Mack (King #4)(20)
It dawned on me that the question I’d asked was pretty tame compared to all the other monstrosities waiting in line.
“Mack, what the f*ck is going on?” I barked.
“You mean my brother?”
“Yes! How’d you know?”
“It was only a question of time before he located you—or me—he’s very talented at finding things.”
What the hell, then? I spat inside my head. “And it didn’t cross your mind to warn me? He came to my house to kill me, Mack! Because he said I am going to kill you.”
I stared at the large shadow in my backseat, waiting for a reply. It didn’t come.
“Well?” I prodded.
“Mia was with him, and I’m sure she made my brother behave. The light is green. Drive east.”
“Hell no. Not until you tell me why those crazy *s broke into my house and said all those things.” And made me soup.
“It’s like you said. They’re crazy. And they’re looking for me because I took something from them. That’s all.”
I didn’t buy it, but had to ask anyway. “What did you take?”
“The Incan Chalice of Life. I traded it with someone who helped me find you.”
Okay. Wasn’t expecting that answer.
“May we drive now?” he said.
“Yes. But we’re going back to the center.” There we could talk under the watchful eye of the security staff.
“You and I both know it won’t be safe there. Drive east.”
“Why?” I asked.
“Drive east,” he insisted.
“Why?” I asked again.
“Because you said you wanted to help me. This is helping me.”
I thought it over for a moment. Strangely, that rage-filled voice inside my head from earlier had disappeared. I felt like me again. And good ol’ me was saying it wasn’t a good idea to just “drive east” with this guy.
“Fine.” He reached for the car door and started to exit.
Shit. I couldn’t let him go. I couldn’t. He was too…too…well, I wanted to slap myself for saying something so crazy, but he was too important to me. He felt like everything, in fact.
“Okay!” I barked. “I’ll drive east.”
Mack got back inside and closed the door. “Head for the highway.”
I turned toward the steering wheel and started driving east, doing my best to keep my eyes on the road, but taking every chance I had to steal glimpses of the man in my backseat. A proud cheekbone. The full, sensual lips. The strong brow and square stubbled jaw. Each flicker of light from a passing car gave me another peek.

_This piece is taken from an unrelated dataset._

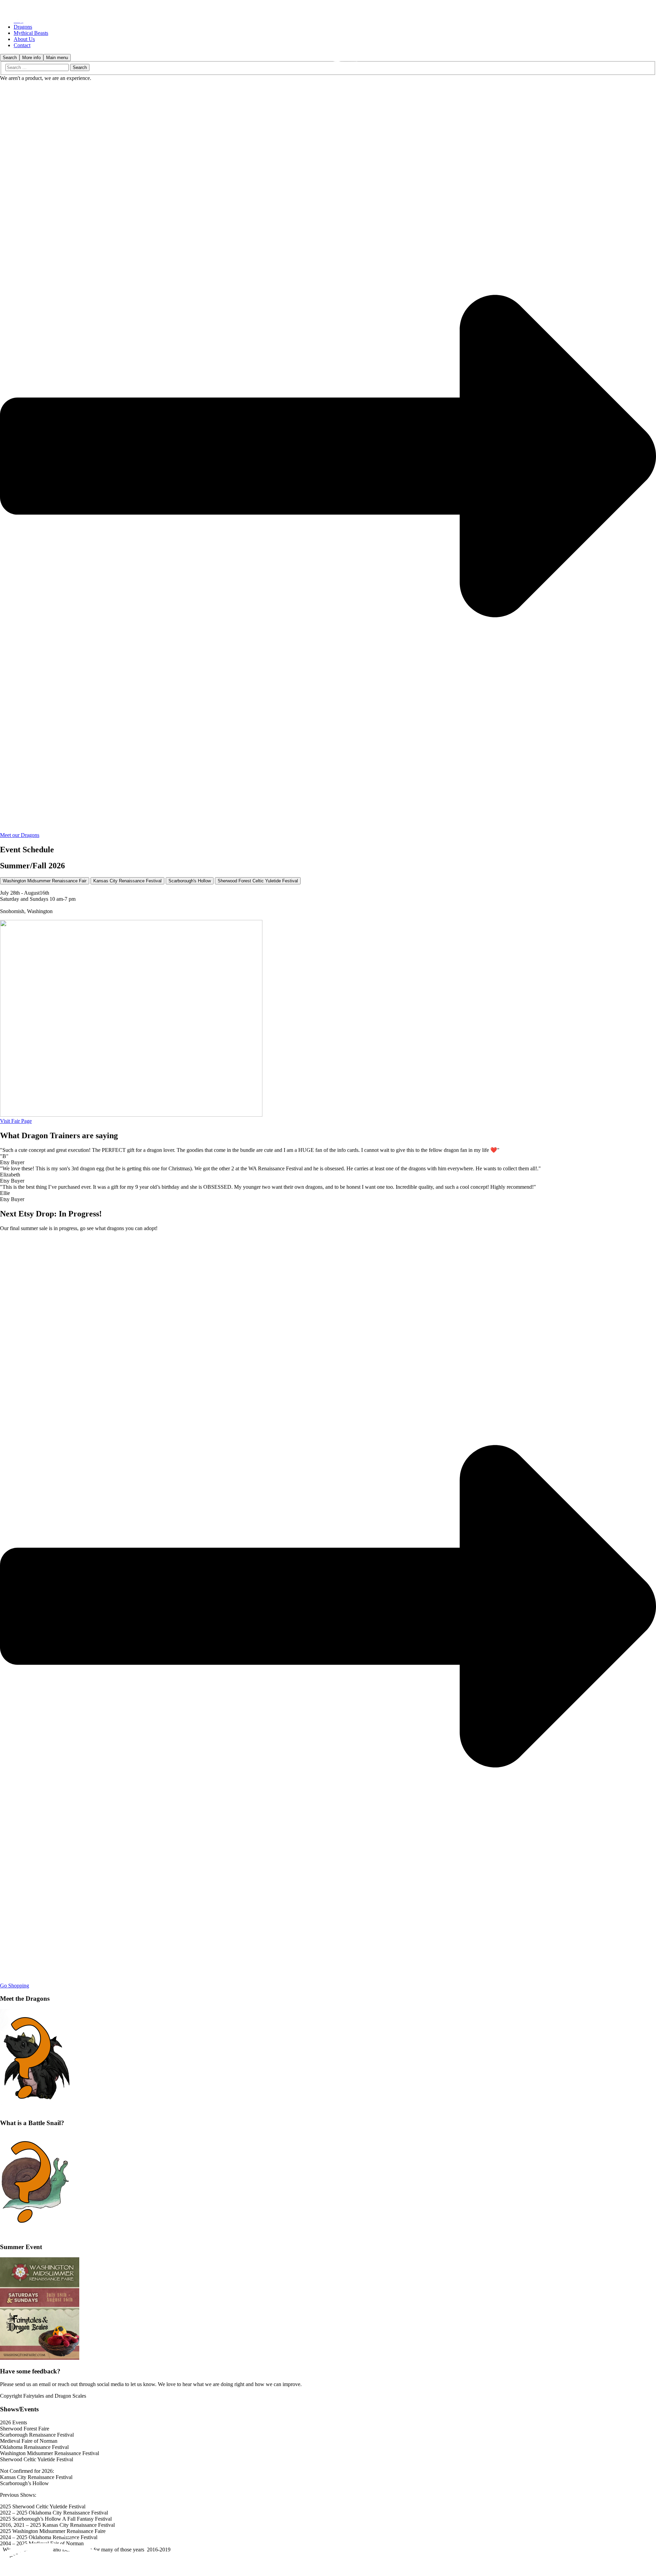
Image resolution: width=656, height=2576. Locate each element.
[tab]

Mack was goddamned beautiful.
Great. Fucking great. He’s hot and mysterious. And totally out of his mind.
“Watch out!” Mack barked.
I jerked the car back into my lane and off the shoulder, feeling like a drooling moron.
After a few moments passed, I finally asked, “Any plans to tell me where we’re going?”

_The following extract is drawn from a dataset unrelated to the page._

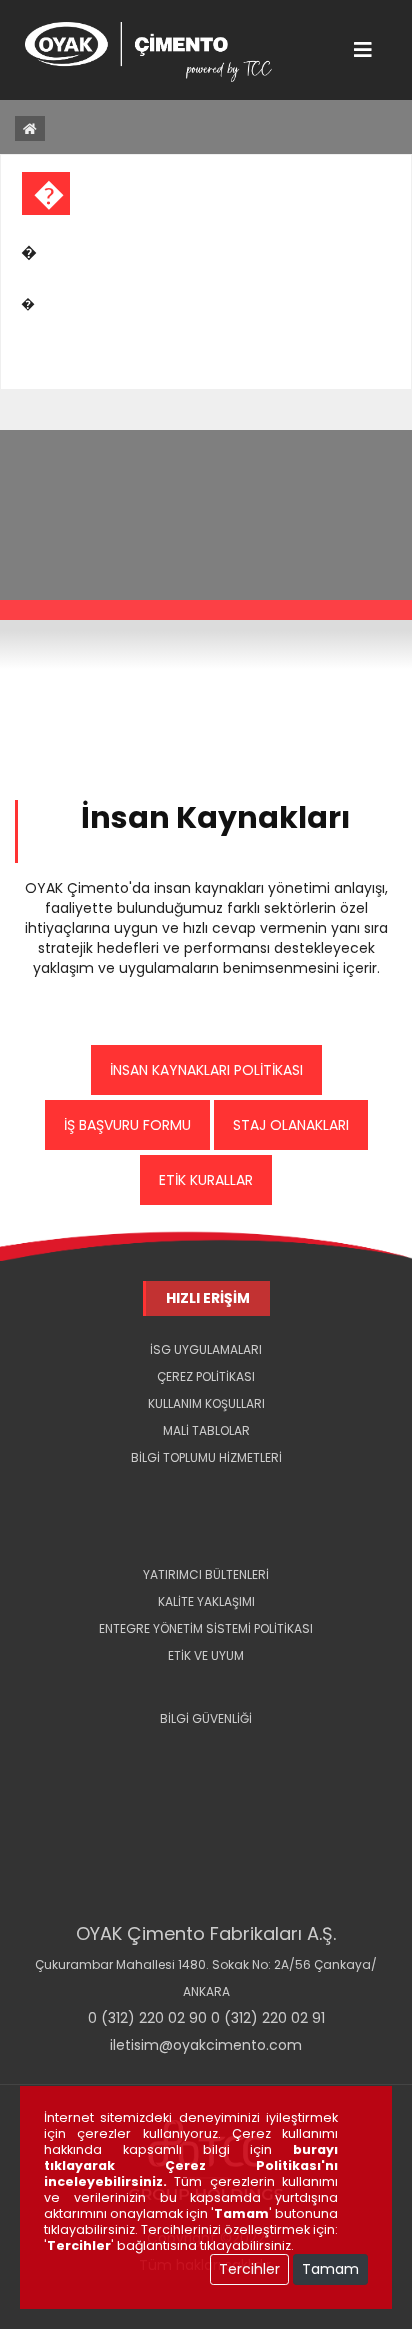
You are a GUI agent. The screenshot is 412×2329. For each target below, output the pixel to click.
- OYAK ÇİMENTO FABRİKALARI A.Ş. (206, 1484)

“Just keep driving.” How he’d know that I wasn’t the least bit tired or sleepy, I could only guess. But we would drive all night until the sun rose.
Later, I’d look back on the day ahead as the best and the worst day of my life.
CHAPTER TWELVE
MACK
I was torn. Inside and out. Being in the car with Theodora was like being in my own personal hell. How was it possible to want to protect someone and care for them, ache for them and need them, yet feel compelled to harm them and want them to kill you, too? It’s downright f*cking psychotic. That’s what it is.

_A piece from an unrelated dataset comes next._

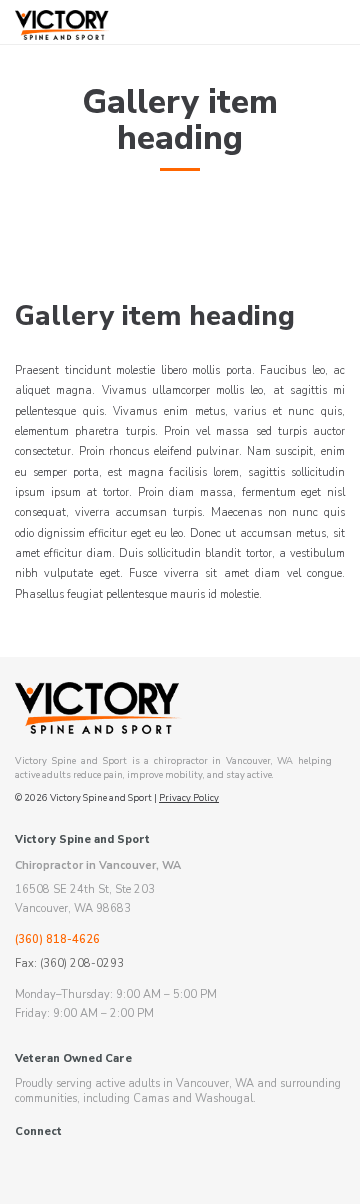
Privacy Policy (189, 797)
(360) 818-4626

Of course, the voice inside my head, screaming to slide my hands around her neck and choke the life from her, wasn’t truly mine. It belonged to óolal’s father and his goddamned curse, demanding that I “relive his pain” for eternity. Translated to mean I would feel compelled to kill and then feel guilty as hell about it. The more I cared, the stronger the urge to harm, the bigger the guilt. I supposed that was how he felt about killing óolal for the good of his people in a quest to not piss off the gods. Idiot. He’d created a monster: Me.
In any case, I wouldn’t touch Theodora. I never had, and I never would.
I hoped.
Honestly, we’d never been together for more than a handful of hours at a time. King always got to her somehow. Sometimes before my own heart sensed she was near. Because seeing people for who they once were wasn’t a gift I could claim to possess like King. Although I knew that the dead with unfinished business sometimes returned by means of reincarnation or by other unnatural methods, as in my brother’s case. In short, he’d been cursed, too, and the moment it was lifted, a cosmic force controlled by the Seers snapped him back to life, righting a wrong that was never meant to be.
As for me, my return was unnatural, as well. A product of multiple forces at work. But this time, I am going to die, and there will be no return. Theodora will see to it.
If you don’t kill her first.
I quickly barricaded the dark thought behind a wall. A flimsy wall. The clock was ticking.
“Take this off-ramp,” I demanded, guiding us to the only place with any hope of preventing King from finding us immediately. His gift of locating people and things was impressive, although what truly made him powerful were the tools in his box. He owned thousands of items—spell books and rare artifacts—that possessed the sort of powers people, especially bad ones, dreamed of possessing. Compelling, untraceable poisons, talismans to drive people mad, gemstones that made one immortal—like the one in the rings King and Mia wore—aphrodisiacs, youth serums—you name it. Add to that, my brother could get inside people’s heads and crawl around, well, it made him one scary sonofabitch.